_PROBLEM 1_:
Read the post about Sarah Steelman and say whether each statement agrees with it, answering yes or no and quoting the words that decide it: (a) Missouri's gubernatorial primary falls on August 5th. (b) Kenny Hulshof has served six terms as a U.S. Representative. (c) Most of the state Republican machine is backing Sarah Steelman.
_PROBLEM 2_:
Using the post about Sarah Steelman, answer these questions:
(a) Which party is Sarah Steelman running in?
(b) What title does Roy Blunt hold?
(c) When did Blunt and Bond rally the Missouri congressional delegation?
_PROBLEM 3_:
Write out word for word the part of the post about Sarah Steelman starting at "MO-GOV: I'm Liking" and ending at "doing something right.".

_SELECTED TEXT_:
BEGIN

MO-GOV: I'm Liking Sarah Steelman More and More...

Missouri's gubernatorial primary is August 5th, and it's pretty clear who the guys in the white hats are. Or in this case, gal. Meet Sarah Steelman, a Republican in the Jindal/Palin mode for Governor of Missouri: 

So bitter are House Minority Whip Roy Blunt and Sen. Kit Bond at Ms. Steelman's attack on their cherished spending beliefs that last month they rallied the entire Missouri congressional delegation to put out a public statement openly criticizing her campaign against six-term U.S. Rep. Kenny Hulshof. Joining them in their support of Mr. Hulshof has been the vast majority of the state Republican machine. Ms. Steelman is clearly doing something right.

END

_DATA SECTION_:
BEGIN

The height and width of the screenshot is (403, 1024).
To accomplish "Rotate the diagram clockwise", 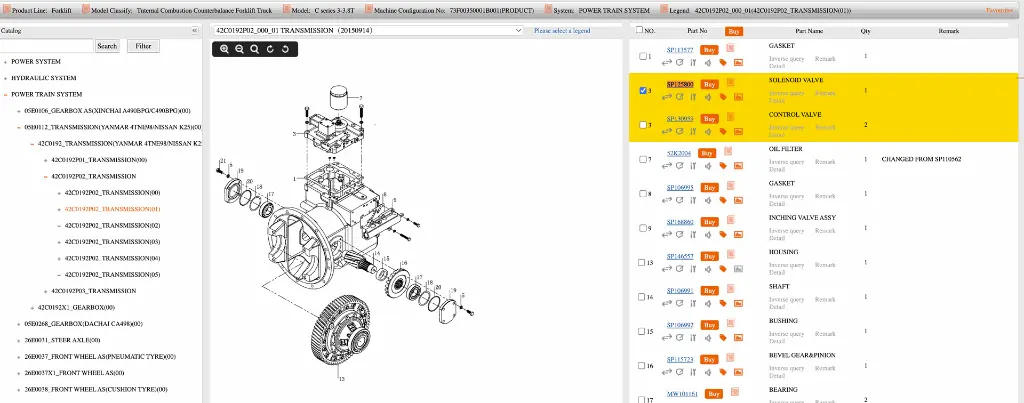I will tap(271, 49).
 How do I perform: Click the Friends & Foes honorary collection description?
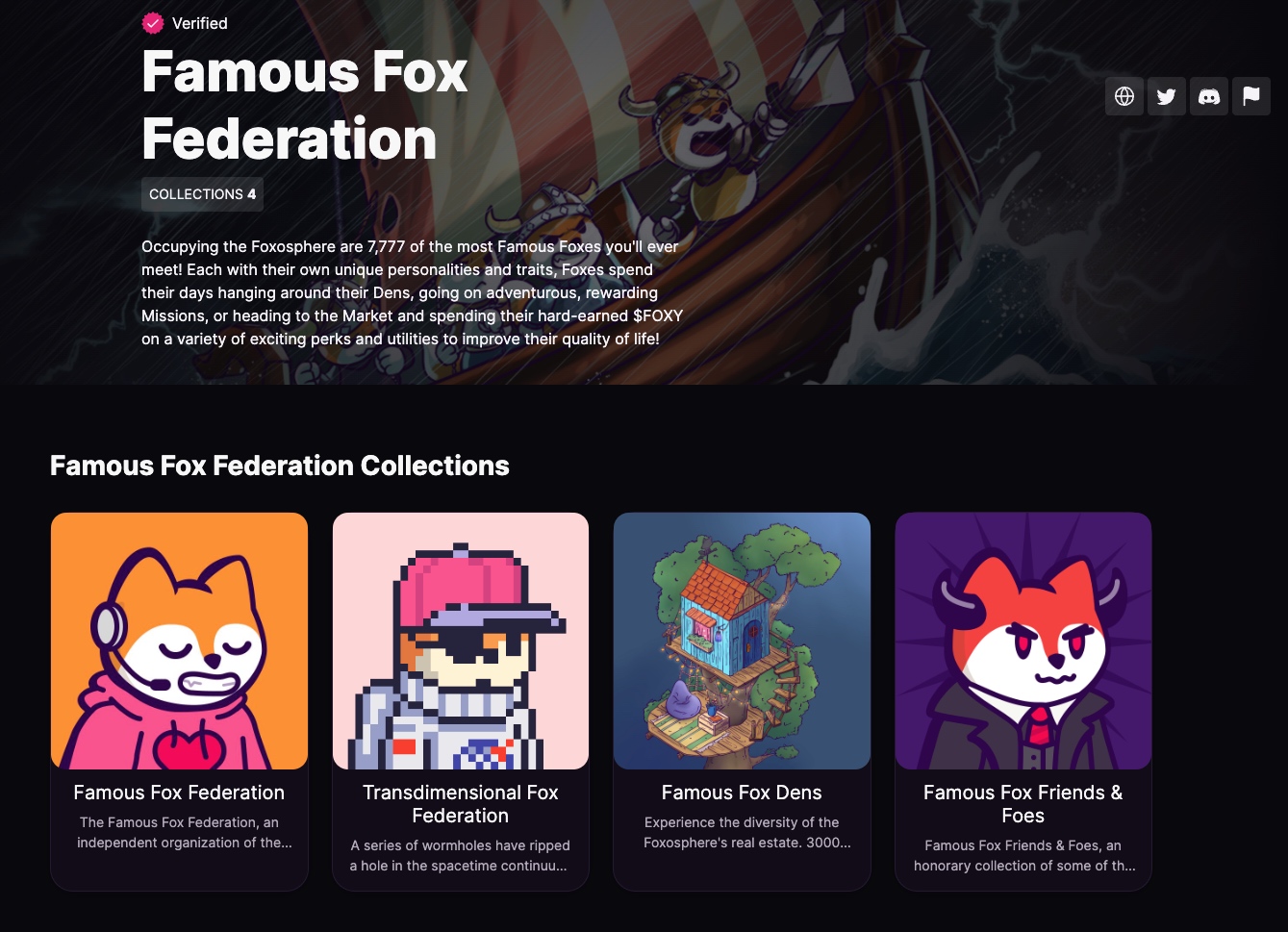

END

_EXERCISE OUTPUT 1_:
(a) Yes: "Missouri's gubernatorial primary is August 5th"
(b) Yes: "six-term U.S. Rep. Kenny Hulshof"
(c) No: "Joining them in their support of Mr. Hulshof has been the vast majority of the state Republican machine."

_EXERCISE OUTPUT 2_:
(a) Republican
(b) House Minority Whip
(c) Last month

_EXERCISE OUTPUT 3_:
MO-GOV: I'm Liking Sarah Steelman More and More...

Missouri's gubernatorial primary is August 5th, and it's pretty clear who the guys in the white hats are. Or in this case, gal. Meet Sarah Steelman, a Republican in the Jindal/Palin mode for Governor of Missouri: 

So bitter are House Minority Whip Roy Blunt and Sen. Kit Bond at Ms. Steelman's attack on their cherished spending beliefs that last month they rallied the entire Missouri congressional delegation to put out a public statement openly criticizing her campaign against six-term U.S. Rep. Kenny Hulshof. Joining them in their support of Mr. Hulshof has been the vast majority of the state Republican machine. Ms. Steelman is clearly doing something right.